But this is also a time when our political and health care business leaders and stakeholders who, though very aware of these expanding issues impacting health care delivery, choose to look the other way and focus on what they say are more pressing and important time-sensitive economic, national-global geopolitical, warfare, and other crises and needs.
Perhaps in great part, this willingness to look away evolves out of a belief permeating leaderships that altruism and a “calling” in health care will keep those who still attempt to deliver hands-on patient care in their trenches and continue to soldier on, even under steadily worsening conditions, and the system itself (altruistic and too big to fail?) will find some way to make it work. Thus, paradoxically, these beliefs allow leaders to believe they have the time to focus on other issues and return to health care delivery when it’s more timely and convenient. And, in truth, no one seems to be able to even imagine this country without a seemingly intact health care delivery system, thus, “I’ll think about it tomorrow.”

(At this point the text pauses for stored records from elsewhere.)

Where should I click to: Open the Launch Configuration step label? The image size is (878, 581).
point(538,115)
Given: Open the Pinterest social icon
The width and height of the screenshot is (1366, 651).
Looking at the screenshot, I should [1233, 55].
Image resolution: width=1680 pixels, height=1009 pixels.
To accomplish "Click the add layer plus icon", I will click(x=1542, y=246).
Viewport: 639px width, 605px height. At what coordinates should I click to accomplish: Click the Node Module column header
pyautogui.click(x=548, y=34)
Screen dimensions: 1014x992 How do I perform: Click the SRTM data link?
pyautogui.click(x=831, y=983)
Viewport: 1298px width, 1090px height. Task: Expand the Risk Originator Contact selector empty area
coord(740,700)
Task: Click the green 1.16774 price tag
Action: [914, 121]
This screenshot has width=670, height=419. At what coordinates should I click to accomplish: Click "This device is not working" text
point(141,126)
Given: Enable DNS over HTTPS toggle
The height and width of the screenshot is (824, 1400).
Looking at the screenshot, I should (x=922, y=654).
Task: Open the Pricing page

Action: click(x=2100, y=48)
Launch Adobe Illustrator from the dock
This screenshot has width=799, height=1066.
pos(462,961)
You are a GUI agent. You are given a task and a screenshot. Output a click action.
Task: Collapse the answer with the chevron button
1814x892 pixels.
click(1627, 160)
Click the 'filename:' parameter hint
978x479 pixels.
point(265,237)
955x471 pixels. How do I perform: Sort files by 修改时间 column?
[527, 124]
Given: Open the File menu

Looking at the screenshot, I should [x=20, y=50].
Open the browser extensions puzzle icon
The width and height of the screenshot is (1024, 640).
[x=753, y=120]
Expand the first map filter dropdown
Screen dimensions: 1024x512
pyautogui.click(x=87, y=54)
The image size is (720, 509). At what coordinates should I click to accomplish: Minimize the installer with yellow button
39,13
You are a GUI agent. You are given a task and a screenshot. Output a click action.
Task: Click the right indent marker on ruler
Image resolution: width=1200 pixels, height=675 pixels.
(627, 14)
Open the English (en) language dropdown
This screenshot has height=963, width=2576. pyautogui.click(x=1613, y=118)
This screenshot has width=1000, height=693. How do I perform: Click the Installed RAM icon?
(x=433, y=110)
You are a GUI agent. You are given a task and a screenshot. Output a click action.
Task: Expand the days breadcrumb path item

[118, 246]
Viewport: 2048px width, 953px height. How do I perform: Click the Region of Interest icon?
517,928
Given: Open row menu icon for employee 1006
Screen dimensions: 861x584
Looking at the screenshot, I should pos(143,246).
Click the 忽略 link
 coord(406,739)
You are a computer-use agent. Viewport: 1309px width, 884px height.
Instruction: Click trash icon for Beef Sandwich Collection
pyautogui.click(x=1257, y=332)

What history tells us: Hubris among leadership is a pathway to demise.
It may be a poor analogy, but this look the other way and deal with it later phenomenon driving U.S. political, economic and health care business leaderships in their dealings with health care has a critical connection with similar decision pathways leading to the Titanic disaster, where there were up to 17 or more purported issues, each contributing to this sinking and great loss of life.
The critical point in this progression to disaster is that the Titanic leadership, well aware of these issues, chose to look the other way. Their belief that the Titanic was unsinkable and too big to fail led them to view other issues, such as speed records and increasing profits, as more urgent and deserving of immediate attention.
Will health care delivery suffer a similar fate? No system is too big to fail.
The opinions expressed are mine alone and do not necessarily represent the opinions or stances of my employers or affiliates.
Harry Severance is an emergency physician.